Proving Inf A = -Sup(-A): Classic Proof for Bounded Below Subset of R

[johnqwertyful]

Homework Statement

Classic proof, I saw it before but I can't remember it.
A, a subset of R is bounded below. -A is -a where a is in A
I don't know why I'm having such a difficult time.

Homework Equations

The Attempt at a Solution

Because A is bounded below, there is some m such that m≤a for all a in A. Simply multiply by -1 to get -m≥-a for all -a in -A, proving that -A has an upper bound. By the completeness axiom, -A has a least upper bound. Let's call this u. u has two properties. u≥-a for all -a in -A. Also v≥u for all other upper bounds v. Multiply by -1. -u≤a for all a in A AND -v≤-u for all lower bounds -v.
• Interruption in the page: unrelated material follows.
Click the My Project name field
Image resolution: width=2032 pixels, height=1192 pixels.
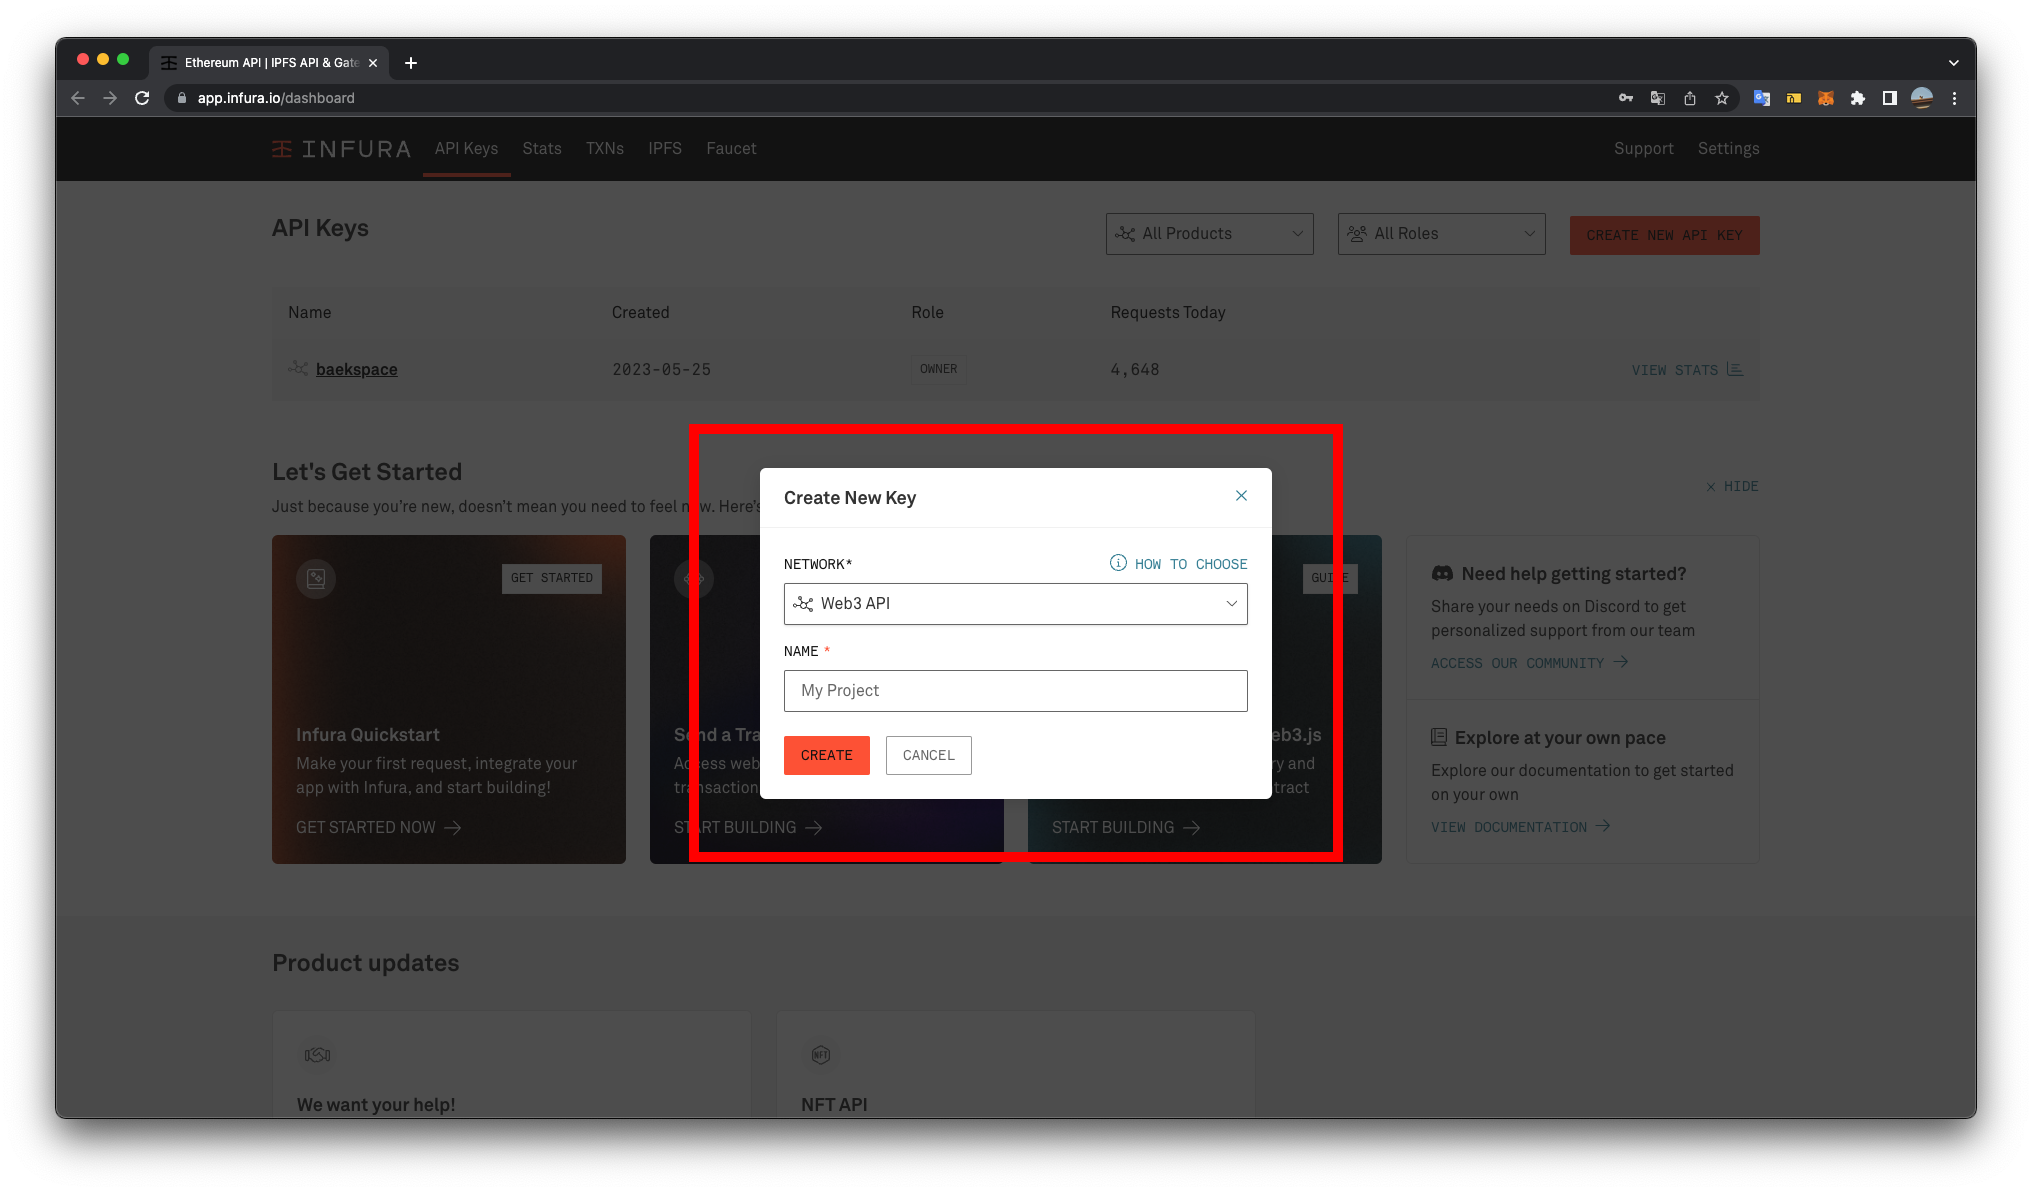click(1015, 691)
Therefore, -u is the inf of A. Therefore inf A=-sup(-A).

Is this okay? I feel uneasy.

 

[HallsofIvy]

First, any number in -A is of the form -x for some x in A. Then, a is a lower bound for A: for any x in A, $a\le x$. Therefore, $-a\ge -x$. -a is an upperbound on -A.

Further, a is the greatest lower bound of A. If b is another lower bound on A, b< a. Let p be an upper bound on -A. $p\ge x$ for all x in A. Then, again since any number in -A is of the form -a for some a in A, $p\ge -a$. Can you complete that?

 

[johnqwertyful]

First, any number in -A is of the form -x for some x in A. Then, a is a lower bound for A: for any x in A, $a\le x$. Therefore, $-a\ge -x$. -a is an upperbound on -A.
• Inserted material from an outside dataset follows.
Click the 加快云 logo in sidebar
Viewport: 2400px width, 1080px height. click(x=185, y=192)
Further, a is the greatest lower bound of A. If b is another lower bound on A, b< a. Let p be an upper bound on -A. $p\ge x$ for all x in A. Then, again since any number in -A is of the form -a for some a in A, $p\ge -a$. Can you complete that?

We can't assume that A has a greatest lower bound, this is just one part of a proof of that.

Is there anything wrong with my proof? It seems very similar to yours.